__PROBLEM__
Pull every line that includes the word "will" from the data.

__EXCERPTED RECORDS__
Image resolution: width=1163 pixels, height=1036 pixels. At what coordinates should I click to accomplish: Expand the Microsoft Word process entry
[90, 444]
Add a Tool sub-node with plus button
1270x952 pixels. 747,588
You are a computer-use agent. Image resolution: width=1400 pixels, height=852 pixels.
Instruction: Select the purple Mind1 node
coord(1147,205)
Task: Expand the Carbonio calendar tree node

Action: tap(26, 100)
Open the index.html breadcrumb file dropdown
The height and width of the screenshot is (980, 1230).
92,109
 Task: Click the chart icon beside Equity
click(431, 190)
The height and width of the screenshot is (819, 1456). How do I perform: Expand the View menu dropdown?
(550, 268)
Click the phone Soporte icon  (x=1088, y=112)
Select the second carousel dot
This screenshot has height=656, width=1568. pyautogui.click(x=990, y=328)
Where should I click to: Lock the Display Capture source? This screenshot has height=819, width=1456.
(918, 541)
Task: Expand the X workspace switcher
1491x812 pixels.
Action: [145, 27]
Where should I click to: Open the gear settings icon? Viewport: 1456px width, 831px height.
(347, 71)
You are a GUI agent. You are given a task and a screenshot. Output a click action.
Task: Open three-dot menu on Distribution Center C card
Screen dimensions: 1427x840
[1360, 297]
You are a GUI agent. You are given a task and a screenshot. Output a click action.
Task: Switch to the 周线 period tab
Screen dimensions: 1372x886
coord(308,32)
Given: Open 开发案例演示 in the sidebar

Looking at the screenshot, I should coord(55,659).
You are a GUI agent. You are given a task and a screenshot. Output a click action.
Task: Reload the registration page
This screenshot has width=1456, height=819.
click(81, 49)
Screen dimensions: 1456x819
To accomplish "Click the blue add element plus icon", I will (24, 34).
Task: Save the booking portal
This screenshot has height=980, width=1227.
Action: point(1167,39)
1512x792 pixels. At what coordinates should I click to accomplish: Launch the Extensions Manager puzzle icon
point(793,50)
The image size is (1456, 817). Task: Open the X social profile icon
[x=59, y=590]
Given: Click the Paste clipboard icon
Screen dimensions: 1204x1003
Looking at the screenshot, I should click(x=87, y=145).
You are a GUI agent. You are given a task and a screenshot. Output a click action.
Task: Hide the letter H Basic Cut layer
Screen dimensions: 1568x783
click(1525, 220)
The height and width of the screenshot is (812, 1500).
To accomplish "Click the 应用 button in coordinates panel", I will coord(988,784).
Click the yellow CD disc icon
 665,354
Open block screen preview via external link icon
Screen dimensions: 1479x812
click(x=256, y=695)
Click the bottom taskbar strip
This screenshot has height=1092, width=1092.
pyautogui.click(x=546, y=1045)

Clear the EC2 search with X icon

__SOLUTION BELOW__
To accomplish "Click the blue add element plus icon", I will (24, 34).
To accomplish "Click the 应用 button in coordinates panel", I will coord(988,784).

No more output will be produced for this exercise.